WHAT NEEDS TO BE DONE :: Starting at the line containing "Tap the step" and ending at the final line, render those lines as a numbered list and omit any blank lines.

RECORDS FOR THE EXERCISE ::
•••••

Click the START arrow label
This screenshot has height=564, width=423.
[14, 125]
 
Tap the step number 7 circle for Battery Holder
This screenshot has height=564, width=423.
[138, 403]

•••••

ANSWER TO THE EXERCISE ::
1. Tap the step number 7 circle for Battery Holder
2. This screenshot has height=564, width=423.
3. [138, 403]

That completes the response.